_Aim of the task:_ Turn the records into a Markdown table with the columns Row and Line, giving each non-blank line a row number. Begin at the line that contains "You are a computer-use agent. Image" and stop after the line that contains "Action: 302,384".

==== Records

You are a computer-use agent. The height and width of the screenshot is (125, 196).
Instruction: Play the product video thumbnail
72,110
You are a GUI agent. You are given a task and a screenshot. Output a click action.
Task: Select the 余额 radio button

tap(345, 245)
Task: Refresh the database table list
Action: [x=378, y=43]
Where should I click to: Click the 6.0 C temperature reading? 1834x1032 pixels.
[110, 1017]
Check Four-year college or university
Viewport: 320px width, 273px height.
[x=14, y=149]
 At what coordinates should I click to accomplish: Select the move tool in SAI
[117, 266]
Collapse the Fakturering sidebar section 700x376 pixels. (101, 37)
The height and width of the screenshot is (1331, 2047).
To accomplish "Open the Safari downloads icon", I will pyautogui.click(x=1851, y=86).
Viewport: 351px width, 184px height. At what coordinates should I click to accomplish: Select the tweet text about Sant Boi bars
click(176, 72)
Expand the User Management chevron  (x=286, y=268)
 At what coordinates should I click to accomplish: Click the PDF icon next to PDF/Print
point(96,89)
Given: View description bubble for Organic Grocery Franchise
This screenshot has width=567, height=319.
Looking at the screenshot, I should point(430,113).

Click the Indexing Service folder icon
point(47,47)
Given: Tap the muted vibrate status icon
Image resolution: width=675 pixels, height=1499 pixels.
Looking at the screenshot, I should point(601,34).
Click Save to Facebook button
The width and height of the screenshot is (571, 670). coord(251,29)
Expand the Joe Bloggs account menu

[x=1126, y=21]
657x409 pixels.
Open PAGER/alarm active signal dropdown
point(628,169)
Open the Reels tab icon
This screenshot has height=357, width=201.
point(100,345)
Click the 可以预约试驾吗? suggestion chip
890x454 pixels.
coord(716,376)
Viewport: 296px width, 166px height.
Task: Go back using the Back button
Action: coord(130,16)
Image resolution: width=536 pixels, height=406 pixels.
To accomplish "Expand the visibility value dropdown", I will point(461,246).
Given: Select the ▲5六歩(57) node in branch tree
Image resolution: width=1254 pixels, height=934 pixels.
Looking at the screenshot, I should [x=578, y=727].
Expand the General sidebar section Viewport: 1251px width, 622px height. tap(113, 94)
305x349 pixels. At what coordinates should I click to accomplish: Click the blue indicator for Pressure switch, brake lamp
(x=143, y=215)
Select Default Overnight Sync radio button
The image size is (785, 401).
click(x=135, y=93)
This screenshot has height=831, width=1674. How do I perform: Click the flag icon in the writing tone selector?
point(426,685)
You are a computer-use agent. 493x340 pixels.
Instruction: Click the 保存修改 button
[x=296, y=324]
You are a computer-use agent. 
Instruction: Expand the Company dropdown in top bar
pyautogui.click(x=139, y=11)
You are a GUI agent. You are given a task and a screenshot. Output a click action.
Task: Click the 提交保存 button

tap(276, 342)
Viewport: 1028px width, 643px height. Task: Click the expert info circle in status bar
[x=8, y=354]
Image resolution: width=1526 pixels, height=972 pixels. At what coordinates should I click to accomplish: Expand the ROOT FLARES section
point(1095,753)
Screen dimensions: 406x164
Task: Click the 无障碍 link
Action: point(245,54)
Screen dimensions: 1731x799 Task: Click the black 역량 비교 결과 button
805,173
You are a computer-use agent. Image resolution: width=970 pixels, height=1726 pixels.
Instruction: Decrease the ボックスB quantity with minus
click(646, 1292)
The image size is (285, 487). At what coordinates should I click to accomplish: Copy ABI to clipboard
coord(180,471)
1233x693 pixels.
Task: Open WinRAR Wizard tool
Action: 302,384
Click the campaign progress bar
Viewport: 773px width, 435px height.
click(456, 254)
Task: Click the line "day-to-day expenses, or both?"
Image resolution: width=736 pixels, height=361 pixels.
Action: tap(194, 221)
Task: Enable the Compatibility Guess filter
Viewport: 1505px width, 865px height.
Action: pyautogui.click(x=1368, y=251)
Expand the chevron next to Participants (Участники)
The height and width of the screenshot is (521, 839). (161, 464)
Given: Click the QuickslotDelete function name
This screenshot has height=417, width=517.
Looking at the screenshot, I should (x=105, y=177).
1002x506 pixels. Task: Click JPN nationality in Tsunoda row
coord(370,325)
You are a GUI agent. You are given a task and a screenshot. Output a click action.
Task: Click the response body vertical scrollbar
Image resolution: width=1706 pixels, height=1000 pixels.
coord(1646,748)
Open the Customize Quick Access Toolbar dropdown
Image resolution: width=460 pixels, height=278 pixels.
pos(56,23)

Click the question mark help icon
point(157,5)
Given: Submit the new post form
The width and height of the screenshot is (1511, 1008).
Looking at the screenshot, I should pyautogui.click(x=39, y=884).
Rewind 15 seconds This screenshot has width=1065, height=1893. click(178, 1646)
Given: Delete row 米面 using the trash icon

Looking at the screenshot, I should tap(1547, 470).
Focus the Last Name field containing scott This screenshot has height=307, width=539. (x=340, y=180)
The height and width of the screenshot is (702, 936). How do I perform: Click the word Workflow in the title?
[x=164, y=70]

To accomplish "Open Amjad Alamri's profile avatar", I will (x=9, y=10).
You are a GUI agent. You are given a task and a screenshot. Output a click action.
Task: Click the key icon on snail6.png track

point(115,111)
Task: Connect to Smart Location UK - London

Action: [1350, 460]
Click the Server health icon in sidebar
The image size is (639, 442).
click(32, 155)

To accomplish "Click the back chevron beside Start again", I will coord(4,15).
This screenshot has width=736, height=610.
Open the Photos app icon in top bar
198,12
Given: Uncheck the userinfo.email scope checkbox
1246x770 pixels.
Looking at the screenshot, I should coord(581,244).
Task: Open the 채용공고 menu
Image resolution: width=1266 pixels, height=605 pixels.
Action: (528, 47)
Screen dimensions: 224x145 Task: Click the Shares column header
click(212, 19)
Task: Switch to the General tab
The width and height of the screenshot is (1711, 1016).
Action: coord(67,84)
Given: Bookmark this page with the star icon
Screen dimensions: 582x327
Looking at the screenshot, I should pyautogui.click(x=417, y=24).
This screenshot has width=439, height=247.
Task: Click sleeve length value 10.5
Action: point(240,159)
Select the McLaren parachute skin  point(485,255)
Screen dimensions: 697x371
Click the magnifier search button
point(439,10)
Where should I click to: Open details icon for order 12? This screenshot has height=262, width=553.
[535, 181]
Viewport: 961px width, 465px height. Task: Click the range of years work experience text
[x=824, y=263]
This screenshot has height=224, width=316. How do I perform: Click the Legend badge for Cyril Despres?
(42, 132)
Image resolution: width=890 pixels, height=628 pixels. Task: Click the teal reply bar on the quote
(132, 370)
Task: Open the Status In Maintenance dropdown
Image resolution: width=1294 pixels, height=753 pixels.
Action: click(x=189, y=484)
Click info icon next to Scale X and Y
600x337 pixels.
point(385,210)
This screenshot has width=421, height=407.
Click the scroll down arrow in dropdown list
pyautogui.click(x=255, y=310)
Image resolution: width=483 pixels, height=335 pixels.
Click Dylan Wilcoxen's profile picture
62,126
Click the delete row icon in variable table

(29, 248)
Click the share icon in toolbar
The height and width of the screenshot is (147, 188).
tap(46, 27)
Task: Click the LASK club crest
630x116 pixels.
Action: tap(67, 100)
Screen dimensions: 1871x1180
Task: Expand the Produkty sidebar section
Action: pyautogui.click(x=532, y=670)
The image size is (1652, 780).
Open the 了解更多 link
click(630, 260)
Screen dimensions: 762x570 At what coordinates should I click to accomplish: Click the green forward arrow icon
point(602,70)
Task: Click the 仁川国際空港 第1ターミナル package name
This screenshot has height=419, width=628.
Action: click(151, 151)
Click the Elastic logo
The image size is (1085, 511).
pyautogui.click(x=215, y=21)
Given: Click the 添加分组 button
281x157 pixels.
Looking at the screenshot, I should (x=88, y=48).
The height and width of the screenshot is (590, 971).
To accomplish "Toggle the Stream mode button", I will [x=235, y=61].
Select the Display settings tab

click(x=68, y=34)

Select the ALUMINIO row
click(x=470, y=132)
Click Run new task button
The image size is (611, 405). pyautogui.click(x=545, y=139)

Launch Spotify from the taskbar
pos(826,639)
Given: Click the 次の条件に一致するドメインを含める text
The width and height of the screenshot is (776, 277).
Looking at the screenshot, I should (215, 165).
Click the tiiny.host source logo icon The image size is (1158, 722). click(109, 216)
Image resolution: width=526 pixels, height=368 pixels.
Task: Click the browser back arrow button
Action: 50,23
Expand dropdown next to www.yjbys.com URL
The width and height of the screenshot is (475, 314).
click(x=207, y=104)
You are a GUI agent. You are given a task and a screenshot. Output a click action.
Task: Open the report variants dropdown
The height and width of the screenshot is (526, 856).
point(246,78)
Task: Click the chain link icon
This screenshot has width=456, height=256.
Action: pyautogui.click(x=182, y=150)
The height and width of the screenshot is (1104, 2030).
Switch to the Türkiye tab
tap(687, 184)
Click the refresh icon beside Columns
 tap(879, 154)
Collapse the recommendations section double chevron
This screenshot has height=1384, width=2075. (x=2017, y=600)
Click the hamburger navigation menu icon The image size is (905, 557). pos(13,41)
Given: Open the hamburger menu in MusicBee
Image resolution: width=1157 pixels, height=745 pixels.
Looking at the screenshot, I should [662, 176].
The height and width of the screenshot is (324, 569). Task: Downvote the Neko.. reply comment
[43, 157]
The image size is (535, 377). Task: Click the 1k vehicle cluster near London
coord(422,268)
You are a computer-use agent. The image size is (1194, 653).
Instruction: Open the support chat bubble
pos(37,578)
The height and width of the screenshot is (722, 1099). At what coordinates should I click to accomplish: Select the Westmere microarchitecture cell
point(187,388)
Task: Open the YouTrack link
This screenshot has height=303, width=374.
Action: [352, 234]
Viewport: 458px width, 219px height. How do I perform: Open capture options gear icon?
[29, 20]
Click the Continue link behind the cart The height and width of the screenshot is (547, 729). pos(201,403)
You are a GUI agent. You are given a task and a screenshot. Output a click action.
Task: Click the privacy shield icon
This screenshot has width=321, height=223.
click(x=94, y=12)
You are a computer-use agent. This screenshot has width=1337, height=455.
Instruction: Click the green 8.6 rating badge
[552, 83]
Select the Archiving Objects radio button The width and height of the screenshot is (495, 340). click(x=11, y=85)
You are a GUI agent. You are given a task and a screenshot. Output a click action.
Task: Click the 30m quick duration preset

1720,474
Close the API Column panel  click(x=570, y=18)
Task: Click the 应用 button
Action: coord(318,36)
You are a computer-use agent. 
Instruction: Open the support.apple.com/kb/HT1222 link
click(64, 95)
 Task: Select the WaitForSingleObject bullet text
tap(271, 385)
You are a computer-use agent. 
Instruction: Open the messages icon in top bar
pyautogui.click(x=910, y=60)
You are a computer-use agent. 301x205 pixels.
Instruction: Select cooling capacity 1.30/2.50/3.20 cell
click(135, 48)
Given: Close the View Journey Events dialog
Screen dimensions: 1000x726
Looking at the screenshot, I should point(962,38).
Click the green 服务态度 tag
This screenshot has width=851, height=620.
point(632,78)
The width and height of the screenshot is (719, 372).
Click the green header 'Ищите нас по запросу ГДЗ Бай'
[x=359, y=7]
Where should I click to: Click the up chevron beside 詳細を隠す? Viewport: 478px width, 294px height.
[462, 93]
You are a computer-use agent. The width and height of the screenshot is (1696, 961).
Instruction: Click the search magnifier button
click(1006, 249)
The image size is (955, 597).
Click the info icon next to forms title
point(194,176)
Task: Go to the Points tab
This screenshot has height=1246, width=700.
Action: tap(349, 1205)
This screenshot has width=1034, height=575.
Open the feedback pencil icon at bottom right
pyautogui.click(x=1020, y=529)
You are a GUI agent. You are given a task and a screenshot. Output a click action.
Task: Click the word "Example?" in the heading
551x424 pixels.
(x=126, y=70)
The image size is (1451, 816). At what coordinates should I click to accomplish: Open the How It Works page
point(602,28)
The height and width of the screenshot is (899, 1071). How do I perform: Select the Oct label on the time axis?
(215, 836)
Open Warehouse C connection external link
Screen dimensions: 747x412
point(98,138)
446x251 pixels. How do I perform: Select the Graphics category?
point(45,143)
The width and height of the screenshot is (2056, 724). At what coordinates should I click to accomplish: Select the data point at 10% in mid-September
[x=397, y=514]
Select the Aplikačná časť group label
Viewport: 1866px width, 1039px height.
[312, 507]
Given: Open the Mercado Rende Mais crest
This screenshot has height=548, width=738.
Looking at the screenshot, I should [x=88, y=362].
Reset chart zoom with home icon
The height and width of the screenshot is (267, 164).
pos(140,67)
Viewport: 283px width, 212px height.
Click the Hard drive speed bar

========

_Correct result:_
| Row | Line |
|---|---|
| 1 | You are a computer-use agent. Image resolution: width=970 pixels, height=1726 pixels. |
| 2 | Instruction: Decrease the ボックスB quantity with minus |
| 3 | click(646, 1292) |
| 4 | The image size is (285, 487). At what coordinates should I click to accomplish: Copy ABI to clipboard |
| 5 | coord(180,471) |
| 6 | 1233x693 pixels. |
| 7 | Task: Open WinRAR Wizard tool |
| 8 | Action: 302,384 |